[Source records]
'''

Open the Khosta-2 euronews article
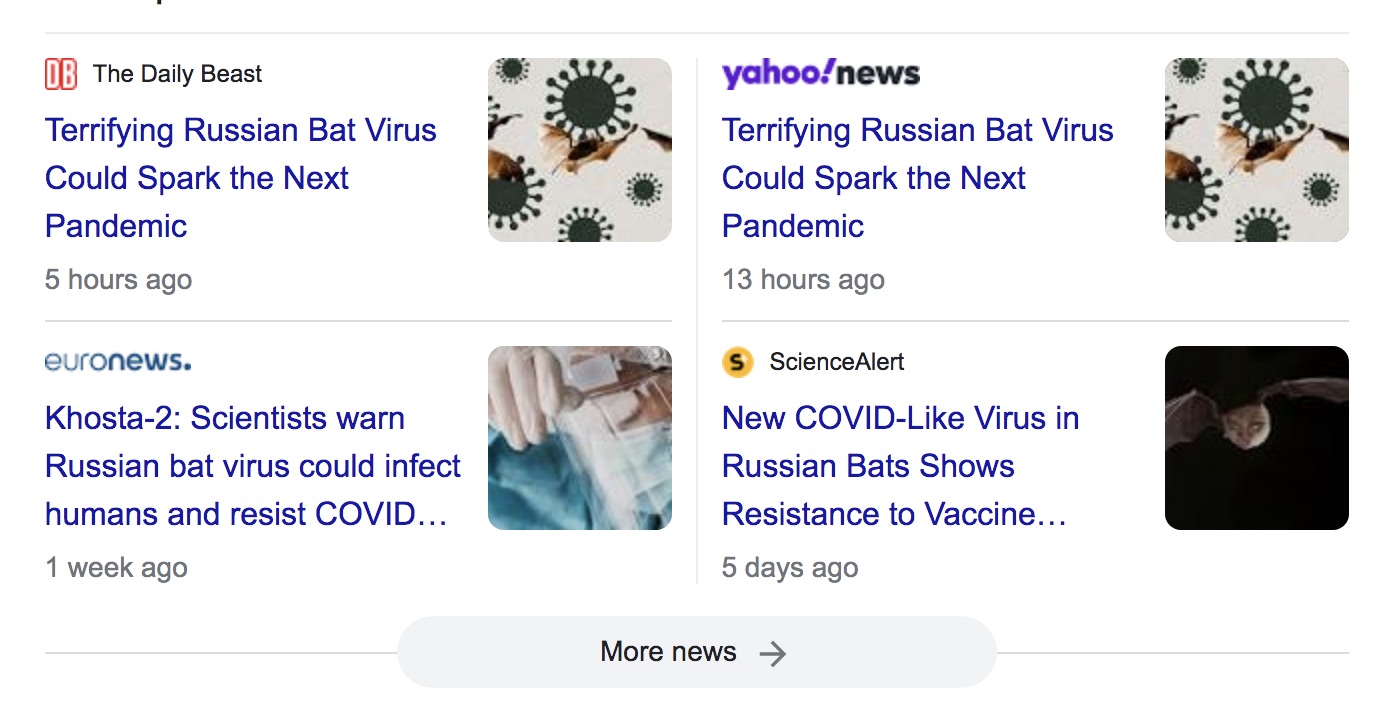Screen dimensions: 1386x723 (x=252, y=466)
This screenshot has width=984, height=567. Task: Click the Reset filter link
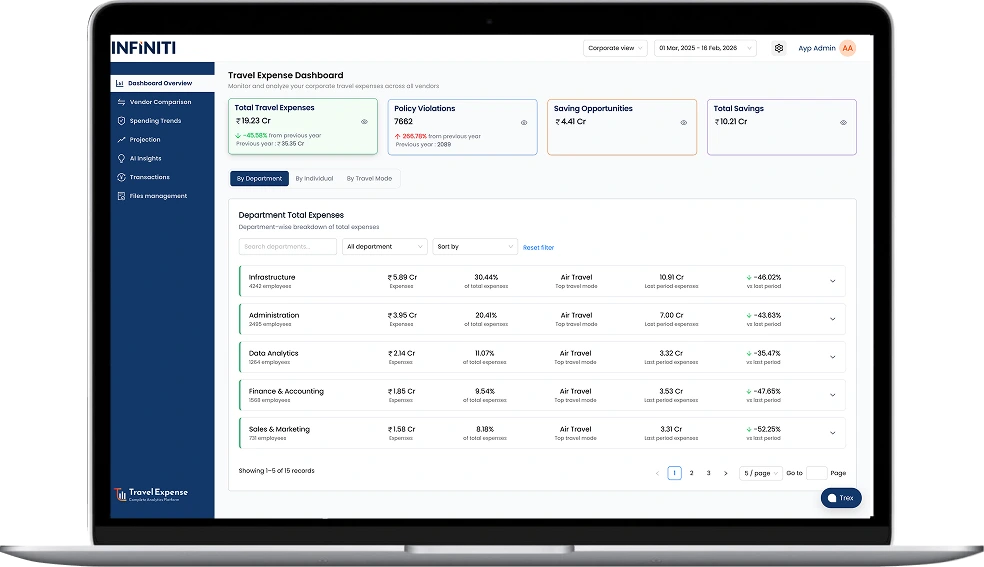(538, 247)
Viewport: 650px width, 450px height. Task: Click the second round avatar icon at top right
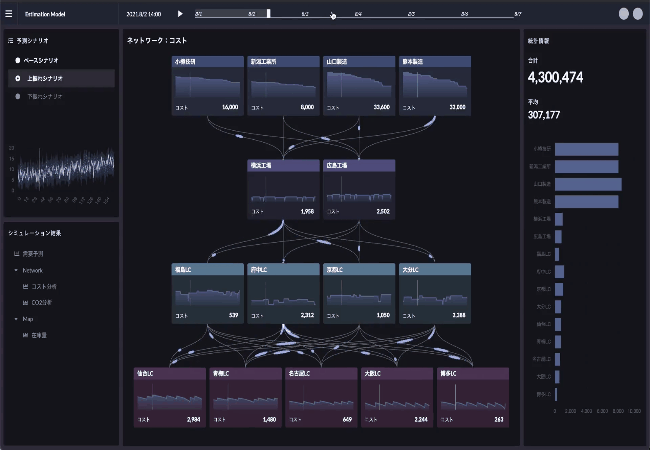637,14
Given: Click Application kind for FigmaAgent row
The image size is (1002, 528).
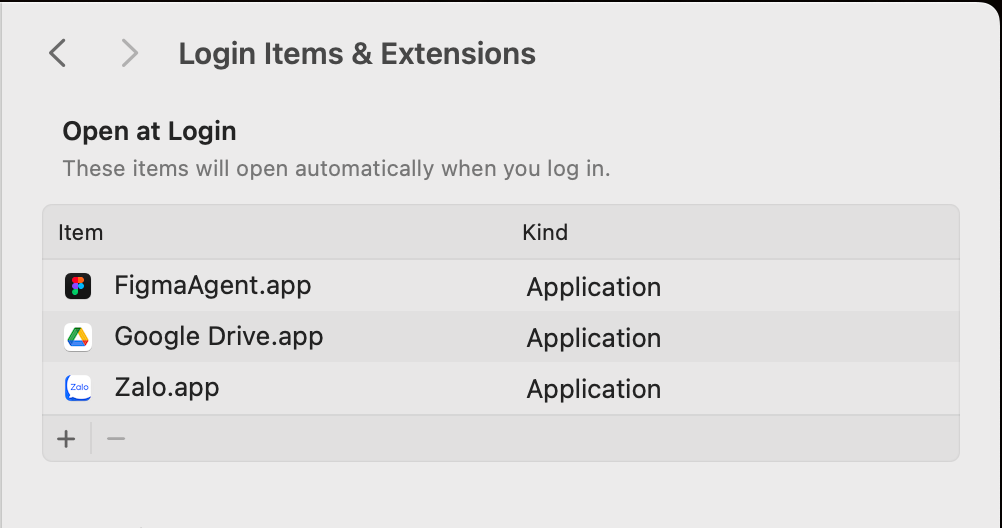Looking at the screenshot, I should pyautogui.click(x=593, y=288).
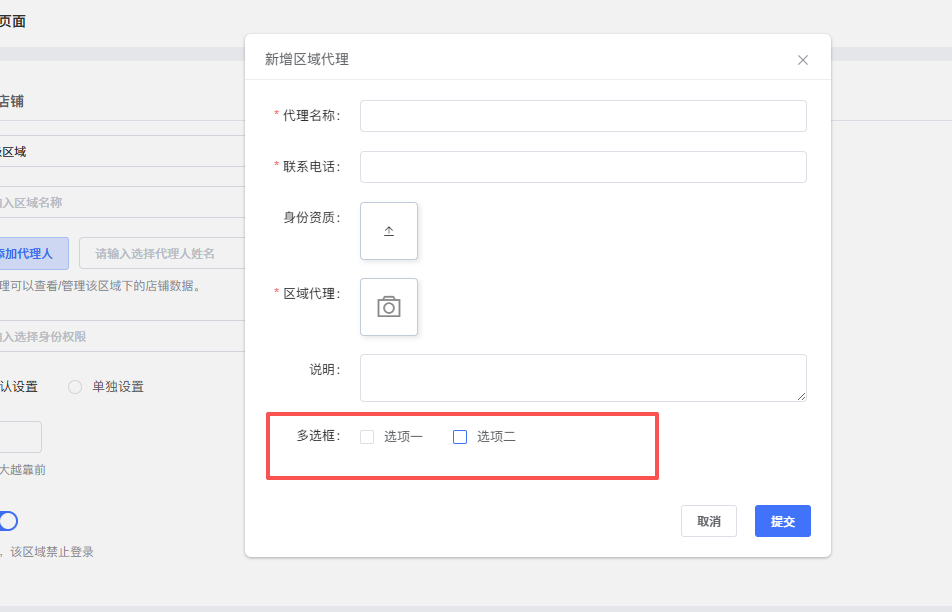The width and height of the screenshot is (952, 612).
Task: Click the 区域代理 camera upload icon
Action: [389, 307]

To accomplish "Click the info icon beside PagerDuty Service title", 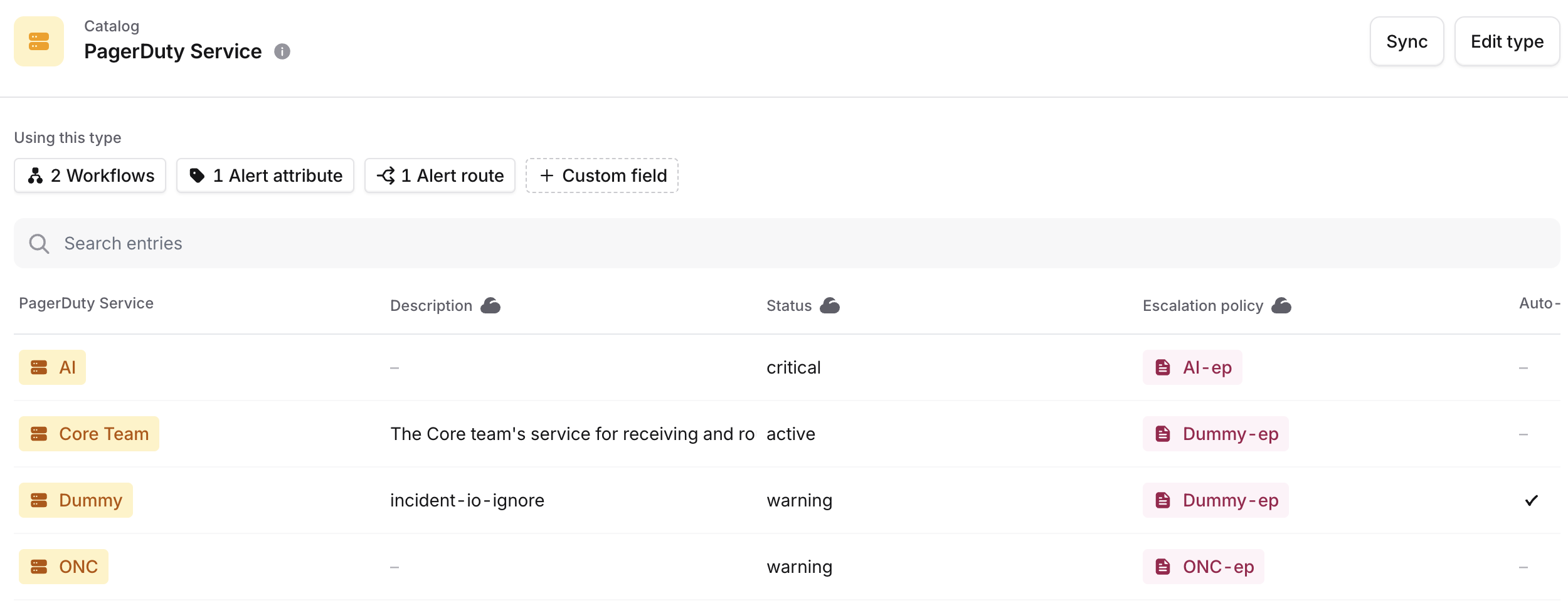I will click(282, 51).
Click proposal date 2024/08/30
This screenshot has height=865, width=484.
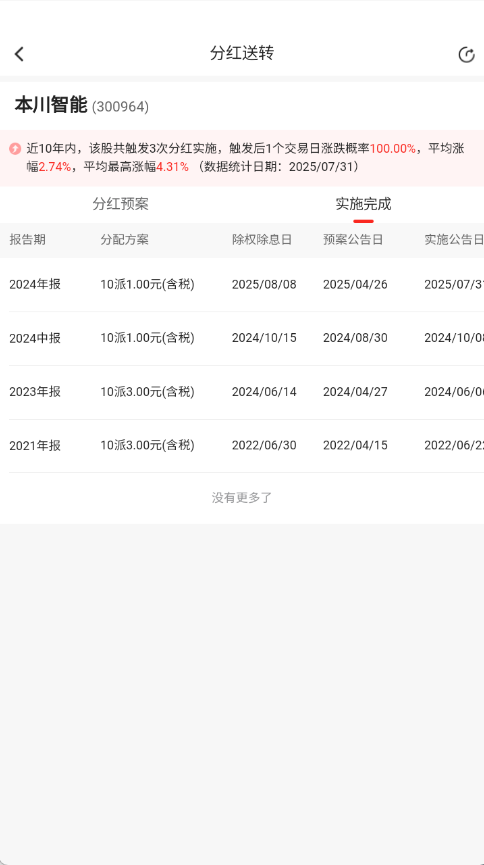coord(355,338)
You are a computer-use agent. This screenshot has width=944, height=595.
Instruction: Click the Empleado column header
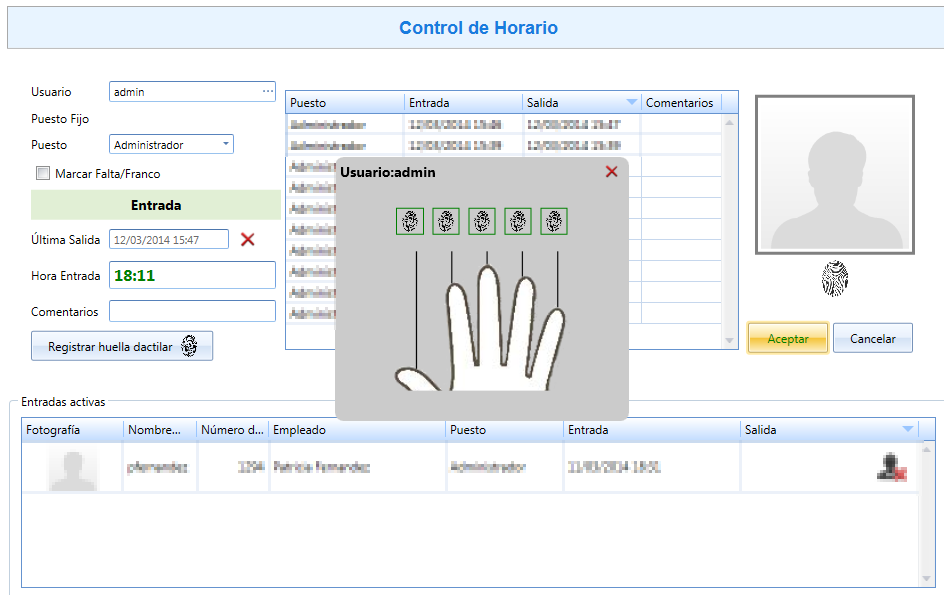357,430
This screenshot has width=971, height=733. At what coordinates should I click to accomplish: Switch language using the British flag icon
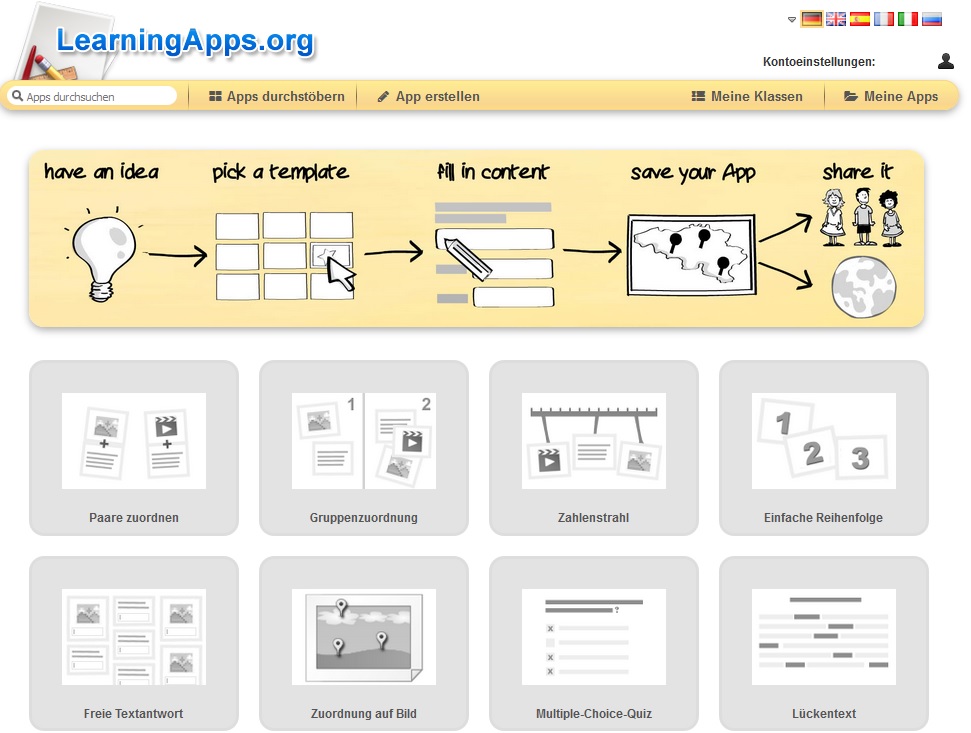[835, 19]
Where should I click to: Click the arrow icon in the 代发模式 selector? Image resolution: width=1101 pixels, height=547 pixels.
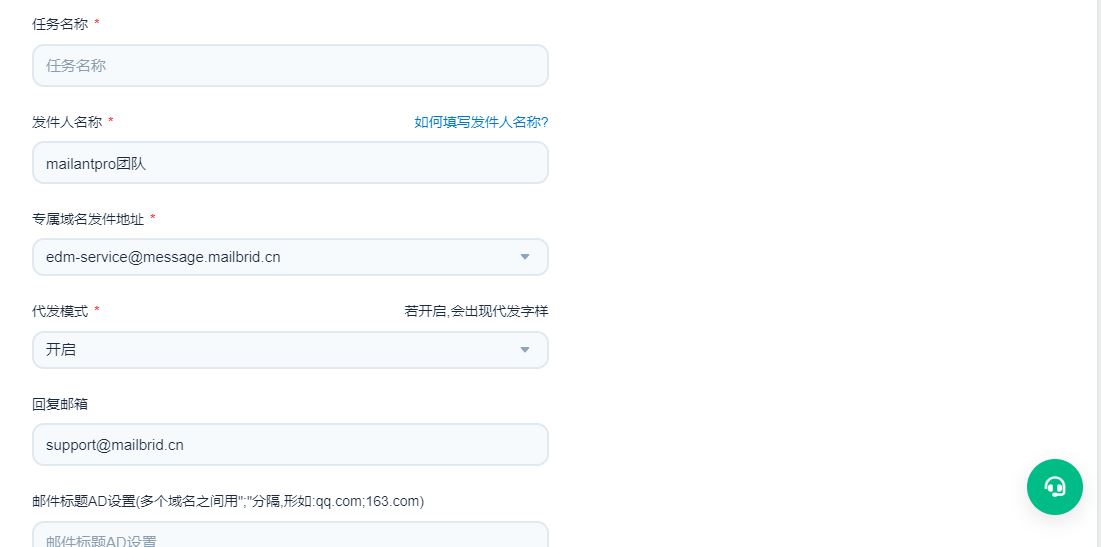pos(525,350)
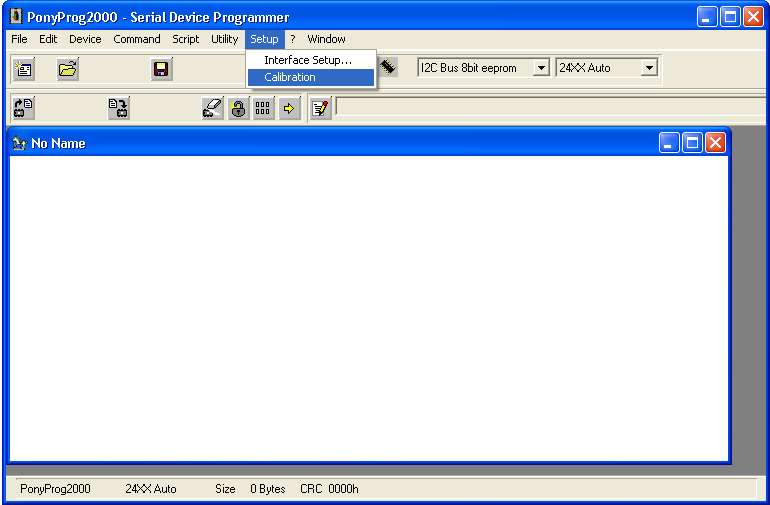Screen dimensions: 770x505
Task: Maximize the No Name child window
Action: [692, 143]
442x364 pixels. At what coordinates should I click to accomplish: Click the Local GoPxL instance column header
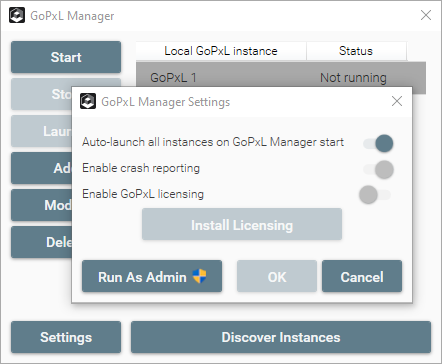221,51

'''

▸ **Activity**
Take the line containing "442x364 pixels. At" as the first line and the last line of the data above as the final one, and output exactly the lines between them, inclusive, with no pictures.

▸ **Task response**
442x364 pixels. At what coordinates should I click to accomplish: Click the Local GoPxL instance column header
221,51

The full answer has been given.